SUPPLIED TEXT —
══════
Stanisław Chomętowski (1673–1728) was a Polish politician, military commander and diplomat, notable as one of the most reliable supporters of Polish king August II the Strong.

Born to a non-notable szlachta family, in 1696 he rose to the office of the starost of Radom. A veteran of the Great Northern War, after the abdication of August II the Strong he supported his return. During the Sandomierz Confederation of 1704 he was elected the Marshal of the Sejm and gained much support among the gentry. He also tried to gain Russian support for the cause of August II the Strong. In the following years he also became the starost of Zwoleń (1706), Drohobycz and Złotoryja (1708), which significantly added to his fortune. Since 1706 he was also the voivode of Masovian Voivodship, one of the most populous and rich lands of the Polish–Lithuanian Commonwealth.
══════
EXERCISE DATA —
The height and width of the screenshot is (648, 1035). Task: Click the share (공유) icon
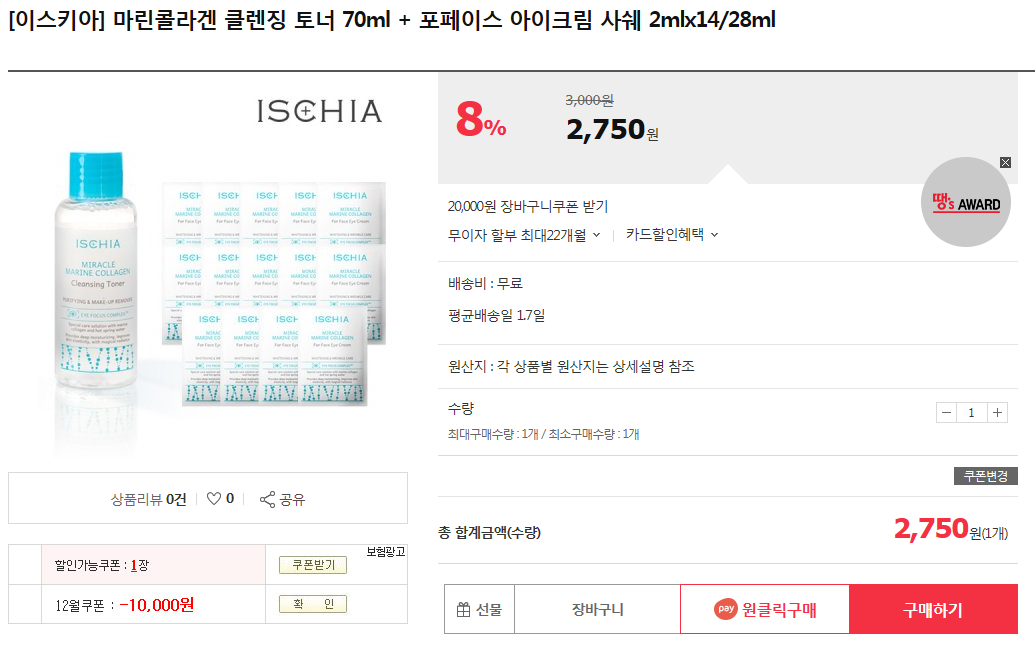point(267,499)
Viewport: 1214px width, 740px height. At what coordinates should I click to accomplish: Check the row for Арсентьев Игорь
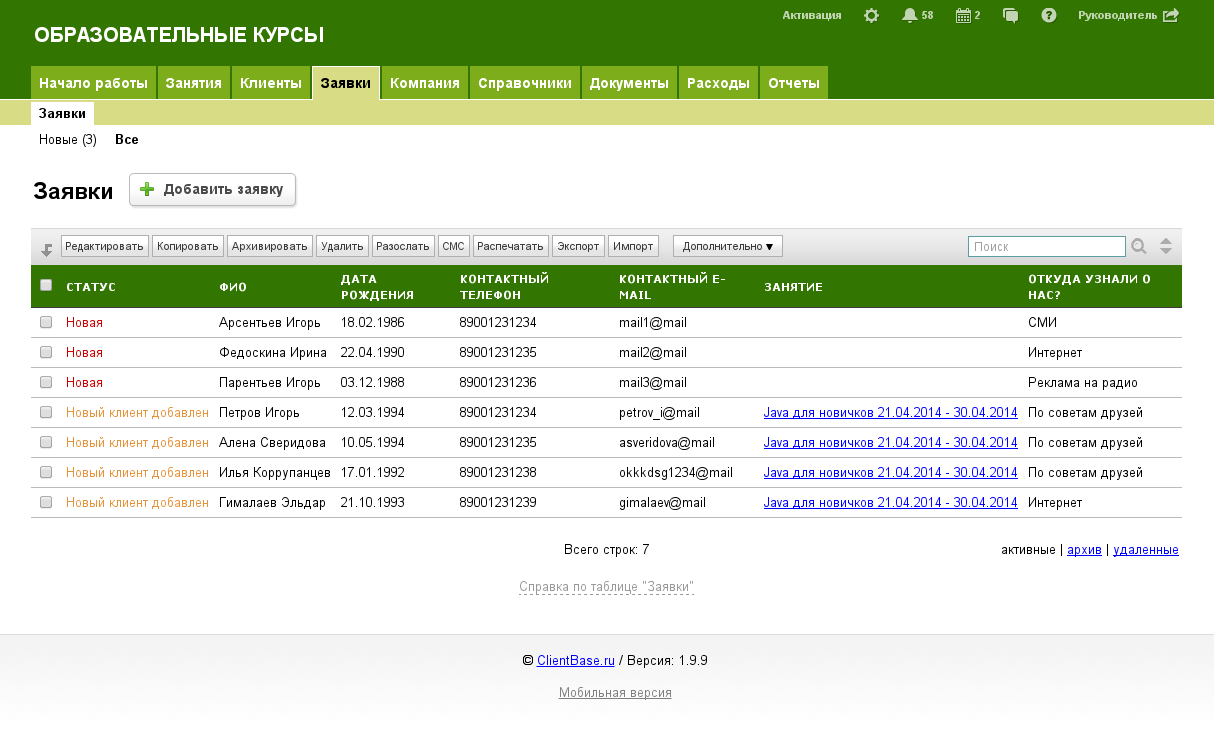click(x=46, y=323)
══════
WHAT IS NEEDED — Continue the passage about Stanisław Chomętowski from its last sentence.

OUTPUT BELOW —
Lis coat of arms used by Stanisław Chomętowski

In 1712 he was dispatched as ambassador to the Ottoman Empire to negotiate the return of Swedish king Charles XII to Sweden. For this mission he was awarded with 25,000 talers, an astronomically high amount of money by those times' standards. In 1717 he signed the constitution of the Silent Sejm. For his support for the king, in 1725 he was made the Court Marshal of the Crown. The following year he became the Field Crown Hetman and held that post until his death in 1728.